Чуждая бесполезному состраданию и сопливым сантиментам, во всём руководствующаяся лишь доводами приобретаемых выгод, успешная карьеристка и хозяйка жизни Кира Волошкина подтянула корсаж, подоткнула юбки и, стараясь ступать как можно тише, направилась в ту сторону, откуда, предположительно, ночью так суматошно бежала.

«Зачем я туда иду? – дивилась она своему порыву, каждый десяток шагов останавливаясь и прислушиваясь к недвижимой лесной тишине. – Может, я сошла с ума? Может, жажду увидеть, как счастливое семейство людоедов во дворе дома освежёвывает тушку бедного ребёнка?.. Или планирую забраться в подвал и на закорках выволочь оттуда этого свинтуса, обожравшегося до степени безразличной неподвижности? Зачем я иду туда? Какой план?»

Плана не было. Не было даже предположений о дальнейших действиях. И не на один из поставленных самой себе вопросов она ответить не могла. Не видела ни капли разумности в своих опасных действиях и, тем не менее, не останавливалась. И не поворачивала назад.

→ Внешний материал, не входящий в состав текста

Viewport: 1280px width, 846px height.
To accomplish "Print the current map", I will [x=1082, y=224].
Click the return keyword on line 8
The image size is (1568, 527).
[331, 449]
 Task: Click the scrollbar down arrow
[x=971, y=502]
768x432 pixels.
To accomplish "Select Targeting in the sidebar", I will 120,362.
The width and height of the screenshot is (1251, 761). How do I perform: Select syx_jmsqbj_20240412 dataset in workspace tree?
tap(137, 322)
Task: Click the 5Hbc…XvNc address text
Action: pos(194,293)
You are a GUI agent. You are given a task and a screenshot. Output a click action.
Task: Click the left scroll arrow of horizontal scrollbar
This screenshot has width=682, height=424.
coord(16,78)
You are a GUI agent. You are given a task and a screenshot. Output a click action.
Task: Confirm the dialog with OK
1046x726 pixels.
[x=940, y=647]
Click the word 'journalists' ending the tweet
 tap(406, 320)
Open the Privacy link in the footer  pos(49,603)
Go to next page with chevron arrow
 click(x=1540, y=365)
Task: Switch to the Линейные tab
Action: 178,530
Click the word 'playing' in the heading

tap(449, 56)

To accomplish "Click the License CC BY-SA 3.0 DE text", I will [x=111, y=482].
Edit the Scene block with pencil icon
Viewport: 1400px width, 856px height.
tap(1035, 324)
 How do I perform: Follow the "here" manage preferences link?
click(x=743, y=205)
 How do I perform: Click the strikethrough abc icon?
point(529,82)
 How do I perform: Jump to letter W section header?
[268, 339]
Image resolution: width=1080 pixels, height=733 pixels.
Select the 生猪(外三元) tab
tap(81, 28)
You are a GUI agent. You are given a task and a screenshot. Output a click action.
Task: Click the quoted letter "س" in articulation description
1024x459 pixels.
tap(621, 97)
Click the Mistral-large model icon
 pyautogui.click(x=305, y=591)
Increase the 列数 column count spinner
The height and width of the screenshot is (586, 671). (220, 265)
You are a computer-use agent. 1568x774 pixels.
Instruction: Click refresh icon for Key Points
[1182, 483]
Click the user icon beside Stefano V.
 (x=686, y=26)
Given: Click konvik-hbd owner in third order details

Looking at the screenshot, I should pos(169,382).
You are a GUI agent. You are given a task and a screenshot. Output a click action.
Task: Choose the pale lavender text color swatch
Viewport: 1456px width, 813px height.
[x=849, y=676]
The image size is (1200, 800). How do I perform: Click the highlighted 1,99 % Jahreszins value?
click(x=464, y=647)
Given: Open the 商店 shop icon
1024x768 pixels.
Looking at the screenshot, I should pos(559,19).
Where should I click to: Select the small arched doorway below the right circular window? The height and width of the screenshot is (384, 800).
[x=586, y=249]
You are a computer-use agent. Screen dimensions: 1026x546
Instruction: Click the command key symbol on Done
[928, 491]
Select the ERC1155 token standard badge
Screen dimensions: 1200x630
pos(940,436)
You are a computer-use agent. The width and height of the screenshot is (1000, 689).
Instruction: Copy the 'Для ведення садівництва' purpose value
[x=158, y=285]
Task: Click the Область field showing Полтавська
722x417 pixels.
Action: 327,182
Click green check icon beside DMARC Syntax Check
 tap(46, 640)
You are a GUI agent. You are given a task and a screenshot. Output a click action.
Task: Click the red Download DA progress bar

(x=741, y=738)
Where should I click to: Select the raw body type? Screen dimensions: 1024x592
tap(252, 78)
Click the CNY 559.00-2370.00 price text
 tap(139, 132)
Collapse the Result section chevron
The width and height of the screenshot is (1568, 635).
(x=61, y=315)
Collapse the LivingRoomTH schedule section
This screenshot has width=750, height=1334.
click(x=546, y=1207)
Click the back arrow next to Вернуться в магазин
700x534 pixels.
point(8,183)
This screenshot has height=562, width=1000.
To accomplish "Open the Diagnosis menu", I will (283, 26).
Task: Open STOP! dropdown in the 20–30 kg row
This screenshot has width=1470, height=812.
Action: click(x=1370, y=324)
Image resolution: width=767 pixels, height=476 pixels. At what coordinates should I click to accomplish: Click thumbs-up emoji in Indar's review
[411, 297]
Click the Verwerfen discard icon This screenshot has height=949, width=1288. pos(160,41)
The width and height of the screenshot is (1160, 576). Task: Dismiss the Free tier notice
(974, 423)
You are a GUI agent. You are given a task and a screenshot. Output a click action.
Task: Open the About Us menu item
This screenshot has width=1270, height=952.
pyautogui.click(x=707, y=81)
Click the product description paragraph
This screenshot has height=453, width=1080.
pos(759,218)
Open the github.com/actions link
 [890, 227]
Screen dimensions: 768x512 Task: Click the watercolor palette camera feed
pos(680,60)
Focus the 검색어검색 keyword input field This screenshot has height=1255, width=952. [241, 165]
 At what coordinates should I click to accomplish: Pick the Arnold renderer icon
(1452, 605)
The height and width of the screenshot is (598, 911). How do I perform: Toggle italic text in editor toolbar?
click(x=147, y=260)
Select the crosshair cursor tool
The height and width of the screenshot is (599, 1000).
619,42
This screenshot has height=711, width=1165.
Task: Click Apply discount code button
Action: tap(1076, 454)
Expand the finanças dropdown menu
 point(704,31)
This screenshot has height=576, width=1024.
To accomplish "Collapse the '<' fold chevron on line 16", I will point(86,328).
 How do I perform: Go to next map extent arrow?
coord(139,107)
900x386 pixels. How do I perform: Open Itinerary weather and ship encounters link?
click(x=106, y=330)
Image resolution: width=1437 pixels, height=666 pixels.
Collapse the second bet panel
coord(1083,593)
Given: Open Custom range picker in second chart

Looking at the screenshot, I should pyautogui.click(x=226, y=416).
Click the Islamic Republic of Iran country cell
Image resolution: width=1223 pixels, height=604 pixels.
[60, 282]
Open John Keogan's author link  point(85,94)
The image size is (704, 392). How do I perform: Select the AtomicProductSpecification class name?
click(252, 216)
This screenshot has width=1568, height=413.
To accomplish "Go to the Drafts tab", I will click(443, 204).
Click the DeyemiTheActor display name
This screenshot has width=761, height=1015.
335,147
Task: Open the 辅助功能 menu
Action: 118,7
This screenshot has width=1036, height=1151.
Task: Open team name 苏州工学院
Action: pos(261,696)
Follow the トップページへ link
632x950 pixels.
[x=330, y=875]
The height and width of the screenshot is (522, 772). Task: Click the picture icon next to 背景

«Точно – сошла с ума, - констатировала она с лёгкой отстранённостью. – Хорошо, что из моих знакомых – я имею в виду, из прежней жизни – об этом никто не узнает. И, слава Ктулху, никто из них не увидит меня сейчас – в убожестве замызганной наружности и позоре посетившего меня идиотизма…»

Наткнулась она на него так внезапно – практически налетела – что от неожиданности сердце оборвалось, а после затрепыхалось заполошно где-то в животе.

Спальчик тоже испугался. И первым инстинктивным движением прикрыл пузом мешок, в котором до сих пор самозабвенно рылся.

- А это ты… - сказал он, различив в утренней серости знакомое обличье.

Он слегка ослабил страстные объятия с мешком и торопливо, воровато оглядываясь, затянул на нём завязки.

- Ты глянь, живой и невридимый, - хмыкнула Кира. – А я уж думала – конец любопытной проныре, отпрыгался… Нашёл что ли картоху?

- Не, - Спальчик нервно почухался. – А братья где?

- Там же, где ты их оставил. Ждут возвращения блудного родственничка…

- А ты чего не ждёшь?

- А я, с дура ума, искать тебя пошла. Думала, может, распёрло пацанчика от обжорства, в подвальную дверь обратно пролезть не может…

Спальчик дёрнул губами в вечных болячках, неуклюже сложив их в кривую усмешку.

«Странный он какой-то, - подумала Кира, приглядываясь к мальчишке внимательней. – Впрочем, после ночи, проведённой в подвале людоеда, было бы странно, если бы он был не странный…»

- Может, - сказала она вслух, - пора уже покинуть эти благословенные места? Никак не проходит зуд в пятках со вчерашнего вечера – так и хочется бежать…

- А?

- Да что с тобой?! Очнись, эй!

- Бежать? Да, надо бежать, - согласился он и напрягся, вцепившись в мешок. – Ты иди, фройлян, я догоню…

Кира подошла вплотную и склонилась над ним, пристально уставившись в бледное лицо:

- Что у тебя в мешке?

- У меня?! В каком мешке? А, в этом? Ничего… А что?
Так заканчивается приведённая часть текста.